• _Given passage_
-=-=-=-=-
# The Manderson for Big Homey



## RollWithEm (Jul 16, 2002)

Trade 

What does everyone think? I know we needed a point guard for the short term. We also needed to get rid of Campbell who wouldn't have gotten us anything if we let him walk at the end of the year. Not bad.


----------



## HORNETSFAN (Jun 11, 2002)

We needed a good PG in a bad way. Campbell seems to have camped it in. He is unmotivated and out of shape. Not a bad trade IMO. It certainly is better than the rumored Campbell for Steve Smith deal.


----------



## MikeDC (Jul 16, 2002)

I agree. Nothing but upside for the Big Easy


----------



## BEEZ (Jun 12, 2002)

How's Kenny Anderson been looking anyway???


----------



## NYC Orange (Mar 13, 2003)

from what i seen he he's looked ok. i mean NO needed someone badly and filled the hole excellently. Magloire has been far better than Campbell and will continue to improve however Campbell is aging and his career is on the decline. both NO and Sea needed players for these spots so it really worked out well


----------



## nyksju (Feb 11, 2003)

that looks good
*YOU CAN SPAM SOMEWHERE ELSE--BEEZ*


----------



## BEEZ (Jun 12, 2002)

> Originally posted by <b>nyksju</b>!
> that looks good
> *YOU CAN SPAM SOMEWHERE ELSE--BEEZ*


How has Kenny been since B. Diddy came back


----------



## HORNETSFAN (Jun 11, 2002)

Kenny is getting some PT with BD pack. However, Kenny has stated that he thinks he can still be a starter in the league, so I would not expect him to re-sign next season. From what I have seen, I do not think he is still a full time starter.


----------



## RollWithEm (Jul 16, 2002)

Kenny has been a calming influence for this team over the last few games. I like his energy and his veteran presence, but the only reason his has been playing big minutes is the absence of David Wesley. When he gets back, Anderson's minutes will decline dramatically. He will still be important to the playoff run, though.


----------
-=-=-=-=-
• _Instruction A_
List the distinct usernames of everyone who posted in the trade thread, giving each name only once.
• _Instruction B_
Answer each question from the trade thread, one answer a line, marked the same way:
(i) In the post calling Campbell "unmotivated and out of shape," which rumored deal is this trade said to be better than?
(ii) According to NYC Orange, who has been far better than Campbell?
(iii) In the final post, whose absence is given as the only reason Kenny has been playing big minutes?

• _Input data_
-=-=-=-=-
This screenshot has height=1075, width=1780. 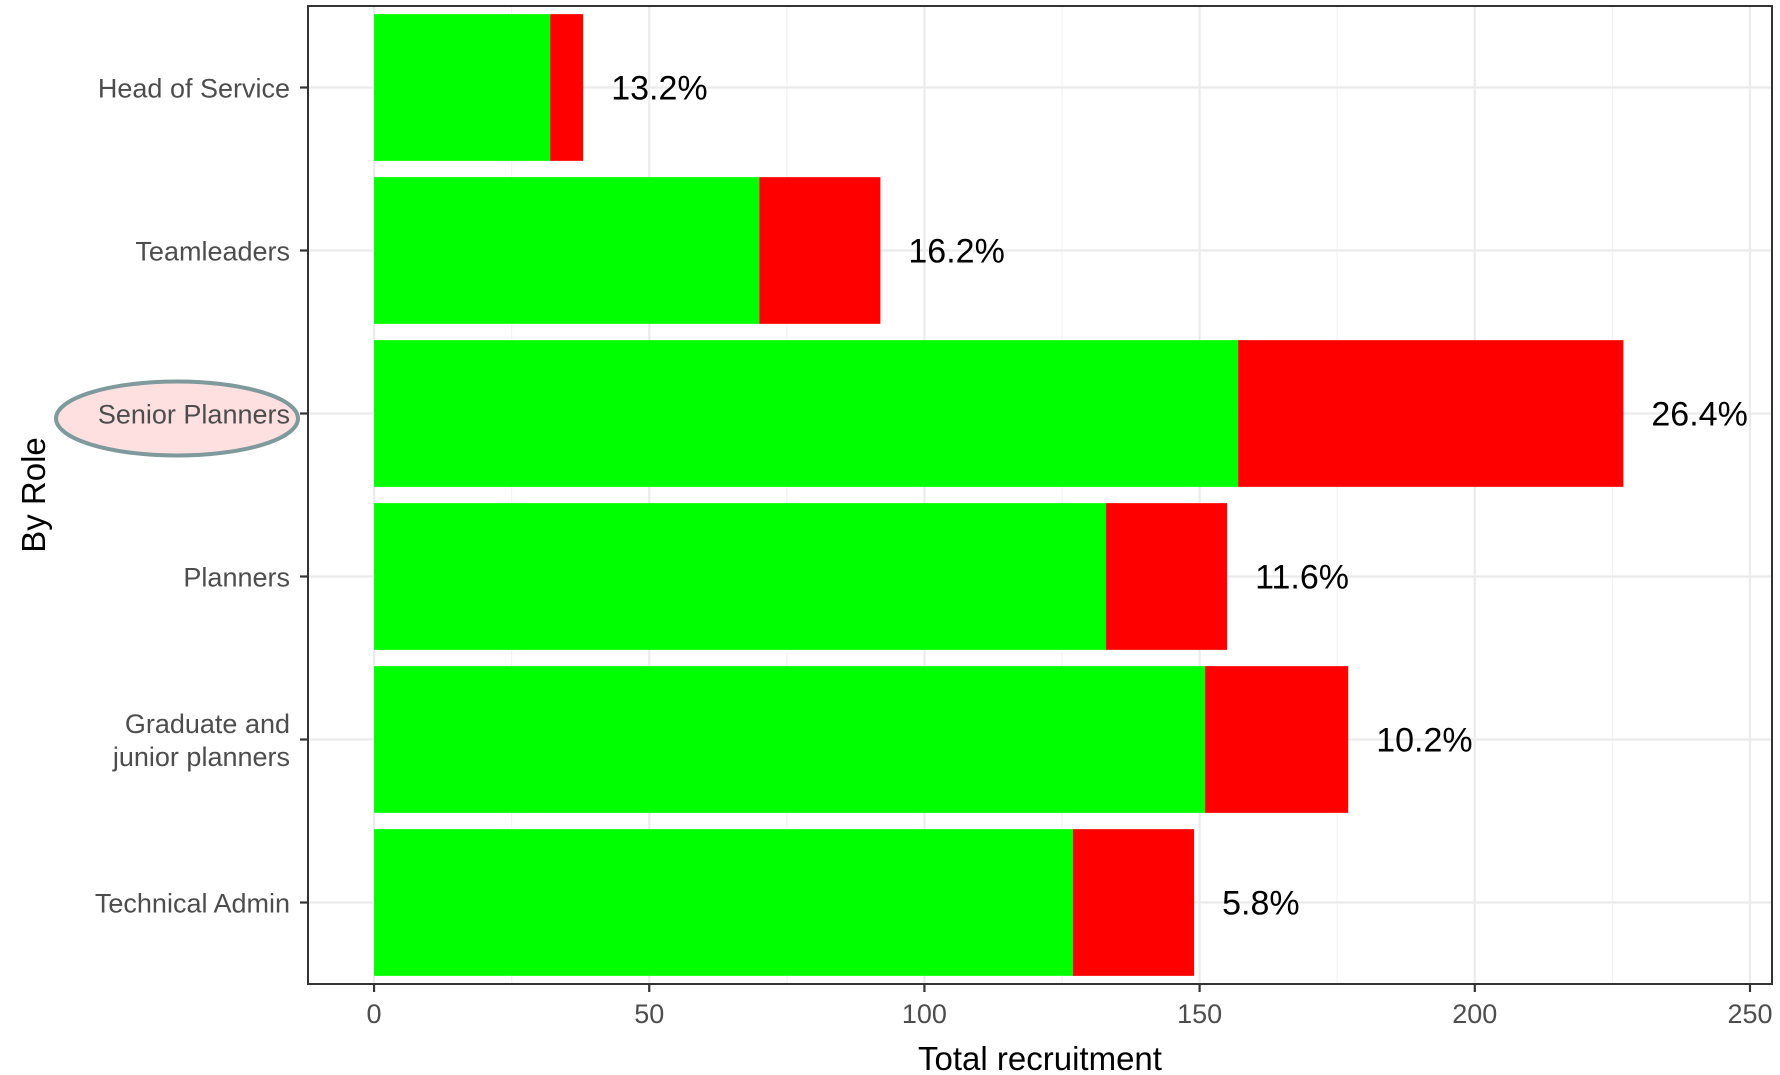 I want to click on y-tick-label: Graduate and, so click(x=208, y=724).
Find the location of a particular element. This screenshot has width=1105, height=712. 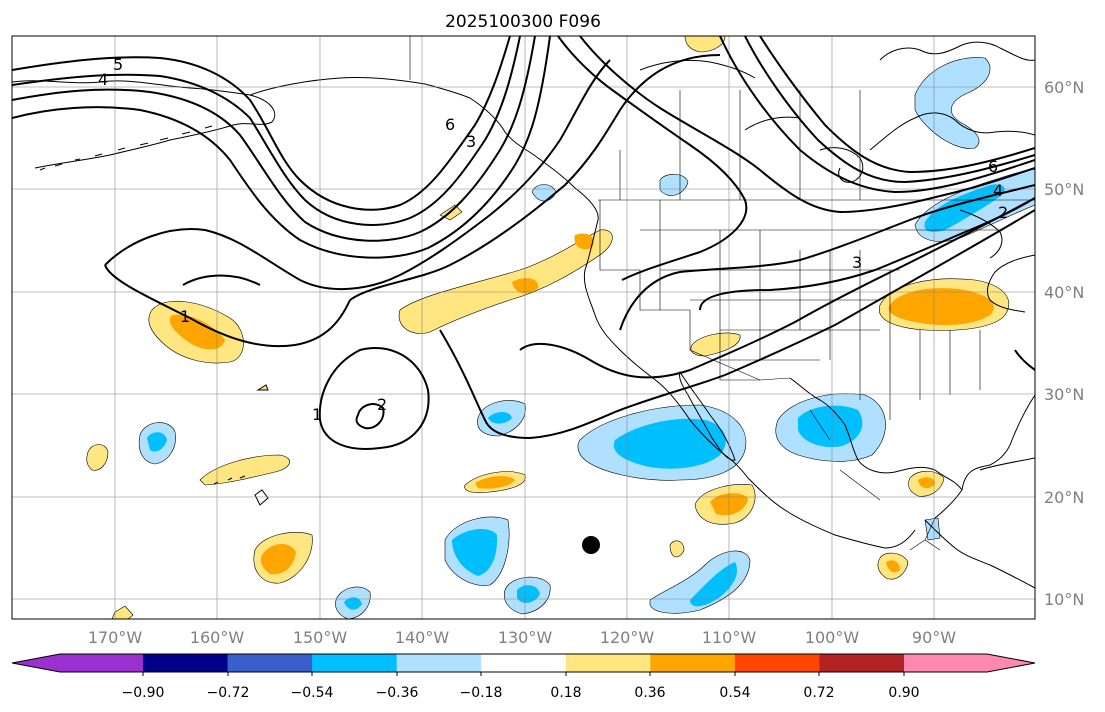

colorbar-tick-label: 0.72 is located at coordinates (818, 693).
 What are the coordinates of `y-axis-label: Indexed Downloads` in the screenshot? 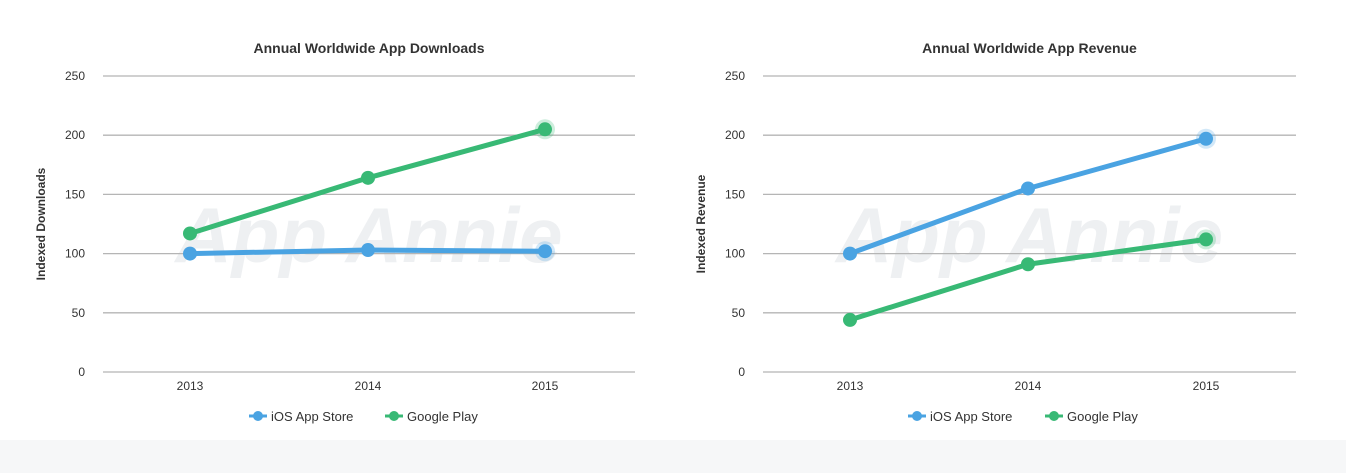 It's located at (41, 224).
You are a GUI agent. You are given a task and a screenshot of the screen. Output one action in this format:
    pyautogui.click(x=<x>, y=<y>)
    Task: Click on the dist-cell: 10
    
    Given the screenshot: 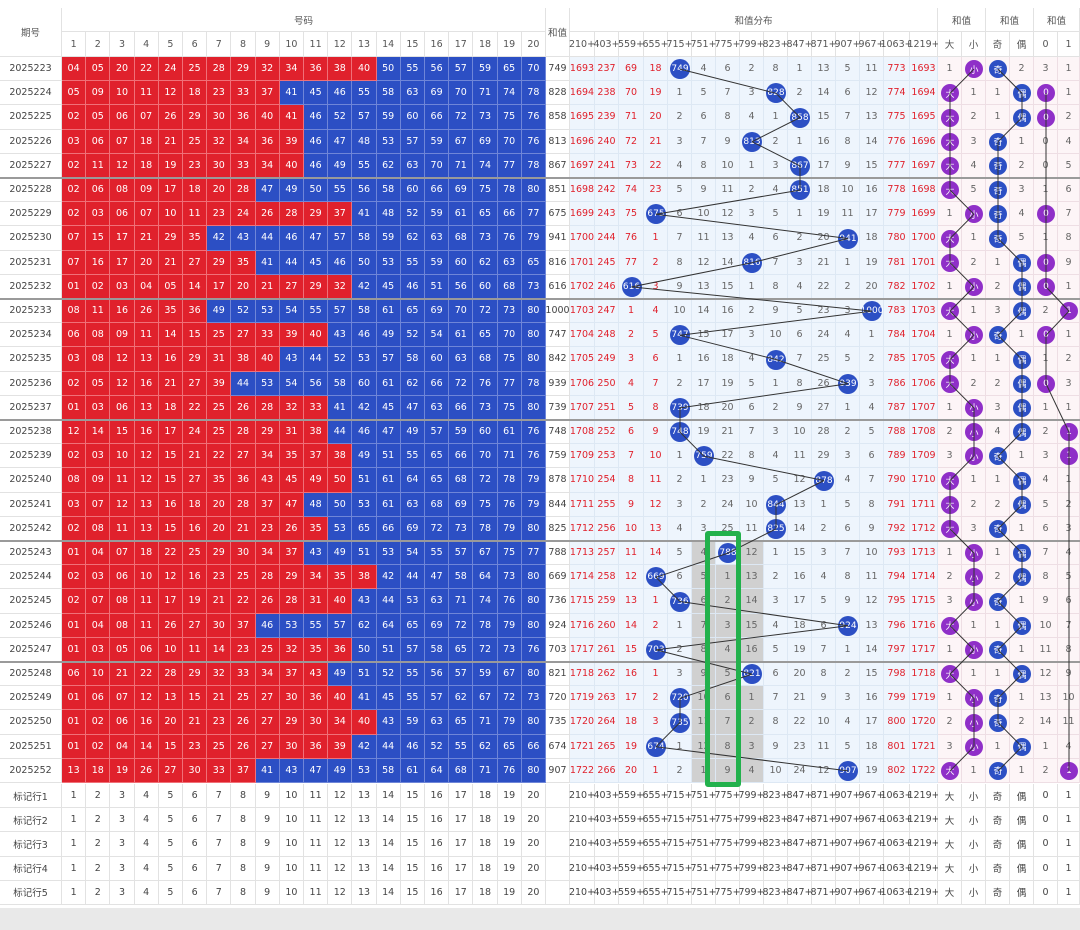 What is the action you would take?
    pyautogui.click(x=824, y=722)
-=-=-=-=-
• _Task solution A_
RollWithEm
HORNETSFAN
MikeDC
BEEZ
NYC Orange
nyksju

• _Task solution B_
(i) The rumored Campbell for Steve Smith deal
(ii) Magloire
(iii) David Wesley